"Is we any poorer now, mamma?"
"Oh! yes, much poorer. He would never notice us at all now."
Jack Dawson detected a tremor of sadness in the widow's voice as she uttered the last words, and he wiped a suspicious dampness from his eyes.
"Where's our clean stockings, mamma? I'm going to hang mine up anyhow; maybe he will come like he did before, just because we try to be good children," said Totty.
"It will be no use, my darling, I am sure he will not come," and tears gathered in the mother's eyes as she thought of her empty purse.
"I don't care, I'm going to try, anyhow. Please get one of my stockings, mamma."
Jack Dawson's generous heart swelled until it seemed bursting from his bosom. He heard the patter of little bare feet upon the cabin floor as Totty ran about hunting hers and Benny's stockings, and after she had hung them up, heard her sweet voice again as she wondered over and over if Santa really would forget them. He heard the mother, in a choking voice; tell her treasures to get ready for bed; heard them lisp their childish prayers, the little girl concluding: "And, O, Lord! please tell good Santa Claus that we are very poor; but that we love him as much as rich children do, for dear Jesus' sake—Amen!"

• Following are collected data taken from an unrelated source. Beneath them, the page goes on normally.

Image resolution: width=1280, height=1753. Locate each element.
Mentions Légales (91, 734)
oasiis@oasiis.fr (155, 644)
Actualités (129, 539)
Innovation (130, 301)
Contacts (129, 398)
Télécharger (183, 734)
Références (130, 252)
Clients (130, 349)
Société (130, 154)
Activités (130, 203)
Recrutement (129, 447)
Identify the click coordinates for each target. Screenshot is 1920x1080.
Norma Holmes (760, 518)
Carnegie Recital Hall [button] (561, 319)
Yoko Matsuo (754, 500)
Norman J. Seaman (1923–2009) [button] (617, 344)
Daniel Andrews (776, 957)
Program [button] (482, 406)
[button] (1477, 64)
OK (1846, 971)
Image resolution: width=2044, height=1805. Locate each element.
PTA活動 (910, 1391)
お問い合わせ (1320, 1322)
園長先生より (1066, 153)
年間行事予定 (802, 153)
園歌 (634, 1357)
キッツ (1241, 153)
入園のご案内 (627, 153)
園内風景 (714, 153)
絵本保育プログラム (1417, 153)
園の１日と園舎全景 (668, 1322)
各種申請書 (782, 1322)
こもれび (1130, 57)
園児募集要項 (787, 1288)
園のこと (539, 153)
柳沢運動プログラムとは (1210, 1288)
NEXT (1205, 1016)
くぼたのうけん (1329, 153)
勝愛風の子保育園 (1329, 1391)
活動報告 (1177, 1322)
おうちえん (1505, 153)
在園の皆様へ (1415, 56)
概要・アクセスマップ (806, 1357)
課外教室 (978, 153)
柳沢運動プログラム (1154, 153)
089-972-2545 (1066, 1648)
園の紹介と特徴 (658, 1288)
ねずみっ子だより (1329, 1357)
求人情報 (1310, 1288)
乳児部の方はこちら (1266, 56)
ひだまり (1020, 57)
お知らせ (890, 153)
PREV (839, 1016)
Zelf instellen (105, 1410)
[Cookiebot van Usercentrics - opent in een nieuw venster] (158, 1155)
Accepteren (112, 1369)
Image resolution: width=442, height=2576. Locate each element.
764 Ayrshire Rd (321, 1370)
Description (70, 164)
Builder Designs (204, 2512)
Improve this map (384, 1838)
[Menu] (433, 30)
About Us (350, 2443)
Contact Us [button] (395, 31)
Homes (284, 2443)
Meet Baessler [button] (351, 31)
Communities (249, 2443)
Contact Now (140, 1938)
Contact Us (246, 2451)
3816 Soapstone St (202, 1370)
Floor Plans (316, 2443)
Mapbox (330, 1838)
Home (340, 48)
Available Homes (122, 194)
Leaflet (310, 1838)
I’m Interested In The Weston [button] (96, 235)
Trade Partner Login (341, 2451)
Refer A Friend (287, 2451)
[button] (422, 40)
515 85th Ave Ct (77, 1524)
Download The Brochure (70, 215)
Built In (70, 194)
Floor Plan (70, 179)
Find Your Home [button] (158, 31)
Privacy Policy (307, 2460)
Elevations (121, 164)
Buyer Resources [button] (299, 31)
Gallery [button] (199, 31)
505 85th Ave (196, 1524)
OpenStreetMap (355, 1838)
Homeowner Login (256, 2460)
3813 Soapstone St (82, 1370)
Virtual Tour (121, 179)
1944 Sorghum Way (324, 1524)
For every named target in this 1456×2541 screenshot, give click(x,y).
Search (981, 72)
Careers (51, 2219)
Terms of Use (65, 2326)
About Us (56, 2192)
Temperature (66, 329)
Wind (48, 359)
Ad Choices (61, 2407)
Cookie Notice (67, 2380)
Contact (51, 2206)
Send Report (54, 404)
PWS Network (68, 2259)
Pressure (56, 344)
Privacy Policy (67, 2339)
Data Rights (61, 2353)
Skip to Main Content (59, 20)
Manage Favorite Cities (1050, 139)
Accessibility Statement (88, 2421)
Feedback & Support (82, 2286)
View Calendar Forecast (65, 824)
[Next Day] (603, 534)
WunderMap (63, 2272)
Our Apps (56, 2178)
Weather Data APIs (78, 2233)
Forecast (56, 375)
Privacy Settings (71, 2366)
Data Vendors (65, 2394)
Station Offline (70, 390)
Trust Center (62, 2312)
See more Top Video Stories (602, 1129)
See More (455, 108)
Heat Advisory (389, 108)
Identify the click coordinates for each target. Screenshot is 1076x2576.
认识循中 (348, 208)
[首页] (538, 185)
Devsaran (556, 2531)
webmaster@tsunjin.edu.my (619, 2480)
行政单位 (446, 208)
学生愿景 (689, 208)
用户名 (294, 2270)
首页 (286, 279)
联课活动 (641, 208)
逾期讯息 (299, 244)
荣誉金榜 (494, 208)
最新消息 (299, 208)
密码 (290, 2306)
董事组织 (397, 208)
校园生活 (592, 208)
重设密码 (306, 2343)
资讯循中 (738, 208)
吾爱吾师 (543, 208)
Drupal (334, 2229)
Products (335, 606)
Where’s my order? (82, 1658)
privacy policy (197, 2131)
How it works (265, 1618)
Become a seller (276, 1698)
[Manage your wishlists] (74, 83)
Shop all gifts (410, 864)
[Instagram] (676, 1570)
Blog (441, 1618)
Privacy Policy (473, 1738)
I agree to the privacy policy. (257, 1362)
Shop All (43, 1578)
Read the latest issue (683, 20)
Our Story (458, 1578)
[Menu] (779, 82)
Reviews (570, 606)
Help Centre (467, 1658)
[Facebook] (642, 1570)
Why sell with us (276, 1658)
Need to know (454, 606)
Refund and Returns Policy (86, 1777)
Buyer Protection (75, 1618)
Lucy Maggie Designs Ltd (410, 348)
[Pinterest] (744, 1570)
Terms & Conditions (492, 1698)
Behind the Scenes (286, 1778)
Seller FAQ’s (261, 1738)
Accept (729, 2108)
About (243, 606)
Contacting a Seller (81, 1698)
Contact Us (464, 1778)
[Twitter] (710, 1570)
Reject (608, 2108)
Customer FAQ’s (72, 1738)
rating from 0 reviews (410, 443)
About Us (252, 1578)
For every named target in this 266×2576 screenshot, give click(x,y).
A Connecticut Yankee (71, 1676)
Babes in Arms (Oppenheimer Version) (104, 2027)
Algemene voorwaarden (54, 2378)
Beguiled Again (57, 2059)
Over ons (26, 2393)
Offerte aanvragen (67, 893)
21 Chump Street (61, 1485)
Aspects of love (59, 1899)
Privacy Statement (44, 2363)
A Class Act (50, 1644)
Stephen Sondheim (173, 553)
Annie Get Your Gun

After they were in bed, through a small rent in the plain white curtain he saw the widow sitting before the fire, her face buried in her hands, and weeping bitterly.
On a peg, just over the fire-place, hung two little patched and faded stockings, and then he could stand it no longer. He softly moved away from the window to the rear of the cabin, where some objects fluttering in the wind met his eye. Among these he searched until he found a little blue stocking which he removed from the line, folded tenderly, and placed in his overcoat pocket, and then set out for the main street of the camp. He entered Harry Hawk's gambling hall, the largest in the place, where a host of miners and gamblers were at play. Jack was well known in the camp, and when he got up on a chair and called for attention, the hum of voices and clicking of ivory checks suddenly ceased. Then in an earnest voice he told what he had seen and heard, repeating every word of the conversation between the mother and her children. In conclusion he said:
"Boys, I think I know you, every one of you, an' I know jist what kind o' metal yer made of. I've an idee that Santy Claus knows jist whar thet cabin's sitiwated, an' I've an idee he'll find it afore mornin'. Hyar's one of the little gal's stock'n's thet I hooked off'n the line. The daddy o' them little ones was a good, hard-working miner, an' he crossed the range in the line o' duty, jist as any one of us is liable to do in our dangerous business. Hyar goes a twenty-dollar piece right down in the toe, and hyar I lay the stockin' on this card table—now chip in much or little, as ye kin afford."